Progesterone serves as a precursor not only to testosterone and estrogen, but also to cortisol, the stress hormone.
It is also the precursor of the hormones estrogen and testosterone in sex and is secreted mainly by the ovaries in women and in the testes in men. There are smaller amounts that are produced by the adrenal glands in the brain cells of women and men, this makes it fundamental in many biological functions.
Progesterone in pregnancy
The hormone progesterone is one of the many hormones produced that regulates and stimulates various functions in our body. Progesterone is produced by the ovaries and the placenta when a woman is pregnant and also by the adrenal glands. Its main function is to prepare the uterus for the implantation of the fertilized ovum and to maintain the pregnancy.

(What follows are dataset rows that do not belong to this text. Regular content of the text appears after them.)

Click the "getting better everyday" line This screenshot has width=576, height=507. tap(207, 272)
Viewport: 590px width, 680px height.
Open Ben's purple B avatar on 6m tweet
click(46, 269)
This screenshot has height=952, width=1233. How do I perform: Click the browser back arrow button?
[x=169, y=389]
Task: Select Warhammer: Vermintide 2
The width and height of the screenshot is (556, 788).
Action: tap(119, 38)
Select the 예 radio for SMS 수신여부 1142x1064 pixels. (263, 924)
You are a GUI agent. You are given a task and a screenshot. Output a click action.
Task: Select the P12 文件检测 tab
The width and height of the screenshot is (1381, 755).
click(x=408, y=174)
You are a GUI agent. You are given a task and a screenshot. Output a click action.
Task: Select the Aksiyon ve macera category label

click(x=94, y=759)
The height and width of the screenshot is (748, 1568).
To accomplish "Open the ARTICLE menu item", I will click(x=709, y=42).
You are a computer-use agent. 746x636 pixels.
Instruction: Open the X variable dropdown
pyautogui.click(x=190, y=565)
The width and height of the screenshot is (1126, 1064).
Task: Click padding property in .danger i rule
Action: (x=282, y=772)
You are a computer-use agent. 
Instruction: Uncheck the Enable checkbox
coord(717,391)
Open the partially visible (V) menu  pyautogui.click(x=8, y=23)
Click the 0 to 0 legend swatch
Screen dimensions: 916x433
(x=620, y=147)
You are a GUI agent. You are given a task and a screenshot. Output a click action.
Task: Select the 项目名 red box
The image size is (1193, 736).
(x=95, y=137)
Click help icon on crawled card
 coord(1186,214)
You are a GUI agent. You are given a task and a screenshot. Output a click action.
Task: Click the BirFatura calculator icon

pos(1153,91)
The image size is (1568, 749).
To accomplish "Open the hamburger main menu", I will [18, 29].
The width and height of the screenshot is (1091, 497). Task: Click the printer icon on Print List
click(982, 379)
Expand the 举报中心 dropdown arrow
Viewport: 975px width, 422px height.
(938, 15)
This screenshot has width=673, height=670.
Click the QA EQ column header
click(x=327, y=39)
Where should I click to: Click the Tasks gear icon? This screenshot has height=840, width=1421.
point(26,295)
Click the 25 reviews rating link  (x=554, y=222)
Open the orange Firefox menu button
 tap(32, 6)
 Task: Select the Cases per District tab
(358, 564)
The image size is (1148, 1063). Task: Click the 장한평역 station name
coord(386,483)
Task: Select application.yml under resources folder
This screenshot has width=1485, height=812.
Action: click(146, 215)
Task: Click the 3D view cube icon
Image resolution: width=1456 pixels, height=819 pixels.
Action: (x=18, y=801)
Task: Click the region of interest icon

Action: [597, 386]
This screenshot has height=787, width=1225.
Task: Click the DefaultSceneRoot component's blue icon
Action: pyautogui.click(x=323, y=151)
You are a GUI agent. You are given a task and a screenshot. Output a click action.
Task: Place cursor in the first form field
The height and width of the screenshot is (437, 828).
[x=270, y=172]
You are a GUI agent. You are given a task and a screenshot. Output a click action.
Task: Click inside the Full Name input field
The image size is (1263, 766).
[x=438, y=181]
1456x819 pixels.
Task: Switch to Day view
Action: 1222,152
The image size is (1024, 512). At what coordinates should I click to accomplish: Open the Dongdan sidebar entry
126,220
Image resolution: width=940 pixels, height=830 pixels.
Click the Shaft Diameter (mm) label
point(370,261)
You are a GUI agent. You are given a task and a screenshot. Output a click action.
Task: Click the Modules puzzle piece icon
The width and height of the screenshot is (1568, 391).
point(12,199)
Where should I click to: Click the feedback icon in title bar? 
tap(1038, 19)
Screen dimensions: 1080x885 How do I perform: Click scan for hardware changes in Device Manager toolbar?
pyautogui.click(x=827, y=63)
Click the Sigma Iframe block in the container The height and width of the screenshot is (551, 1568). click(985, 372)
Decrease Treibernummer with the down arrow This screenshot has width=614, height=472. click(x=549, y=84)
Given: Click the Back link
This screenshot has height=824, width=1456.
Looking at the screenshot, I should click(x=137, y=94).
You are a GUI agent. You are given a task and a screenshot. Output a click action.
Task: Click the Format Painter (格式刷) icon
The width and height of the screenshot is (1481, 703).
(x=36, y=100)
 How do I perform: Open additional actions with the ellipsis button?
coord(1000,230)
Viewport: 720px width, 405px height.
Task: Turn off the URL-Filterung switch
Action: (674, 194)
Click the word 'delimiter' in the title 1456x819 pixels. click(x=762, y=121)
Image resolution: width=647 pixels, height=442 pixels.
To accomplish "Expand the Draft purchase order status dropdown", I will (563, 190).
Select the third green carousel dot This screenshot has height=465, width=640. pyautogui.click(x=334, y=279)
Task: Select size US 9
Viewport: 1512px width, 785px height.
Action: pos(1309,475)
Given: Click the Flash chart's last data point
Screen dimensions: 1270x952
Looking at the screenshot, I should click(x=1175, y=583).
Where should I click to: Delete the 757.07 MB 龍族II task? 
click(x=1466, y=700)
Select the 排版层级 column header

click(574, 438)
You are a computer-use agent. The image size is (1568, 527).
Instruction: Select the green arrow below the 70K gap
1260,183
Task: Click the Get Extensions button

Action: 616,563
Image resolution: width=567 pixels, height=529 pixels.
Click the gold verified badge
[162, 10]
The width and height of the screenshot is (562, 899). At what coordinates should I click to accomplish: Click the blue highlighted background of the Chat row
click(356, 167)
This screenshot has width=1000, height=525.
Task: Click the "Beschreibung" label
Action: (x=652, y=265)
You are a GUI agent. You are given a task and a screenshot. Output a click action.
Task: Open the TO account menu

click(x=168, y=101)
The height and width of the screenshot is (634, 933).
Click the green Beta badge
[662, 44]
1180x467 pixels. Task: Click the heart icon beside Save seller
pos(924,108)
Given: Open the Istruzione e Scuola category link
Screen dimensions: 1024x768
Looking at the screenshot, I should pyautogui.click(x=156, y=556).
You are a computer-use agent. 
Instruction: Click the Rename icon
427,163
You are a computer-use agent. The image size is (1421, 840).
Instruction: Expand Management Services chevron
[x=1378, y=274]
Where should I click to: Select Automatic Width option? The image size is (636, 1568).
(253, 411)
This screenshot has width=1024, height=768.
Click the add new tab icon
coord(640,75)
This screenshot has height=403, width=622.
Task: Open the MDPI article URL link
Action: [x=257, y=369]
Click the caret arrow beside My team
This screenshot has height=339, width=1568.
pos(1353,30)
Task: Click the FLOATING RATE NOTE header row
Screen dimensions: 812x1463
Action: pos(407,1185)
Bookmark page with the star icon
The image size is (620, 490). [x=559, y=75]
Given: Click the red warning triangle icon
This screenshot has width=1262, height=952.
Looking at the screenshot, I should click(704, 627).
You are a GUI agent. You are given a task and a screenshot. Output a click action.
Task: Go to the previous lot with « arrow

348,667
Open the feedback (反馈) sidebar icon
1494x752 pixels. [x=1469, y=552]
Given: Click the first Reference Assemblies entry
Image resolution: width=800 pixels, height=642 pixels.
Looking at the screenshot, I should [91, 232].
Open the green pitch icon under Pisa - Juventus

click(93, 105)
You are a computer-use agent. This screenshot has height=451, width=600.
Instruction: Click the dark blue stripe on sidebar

Progesterone levels vary during a woman’s menstrual cycle . It occurs just before ovulation and continues to increase in the last two weeks of a menstrual cycle. Its decrease at the end of the cycle promotes the detachment of the uterine lining and the start of a menstruation.
Progesterone counteracts the effects of estrogen in the body, influences the nervous system by increasing drowsiness and decreasing anxiety, helps mature breast tissue and prepare for milk production, promotes healthy appetite and storage of fat, especially with pregnant women.
When the person has too much progesterone in relation to estrogen, they may experience a decrease in insulin sensitivity, weight gain, depression and decreased libido. In the opposite case, when you have too little progesterone in relation to estrogen you can experience irregular menstrual cycles , breast pain, irritability and mood swings. When progesterone levels are too low, you can not really generate enough cortisol from the adrenal glands. This is a very important issue to consider in the treatment of a person with poor function of the adrenal gland.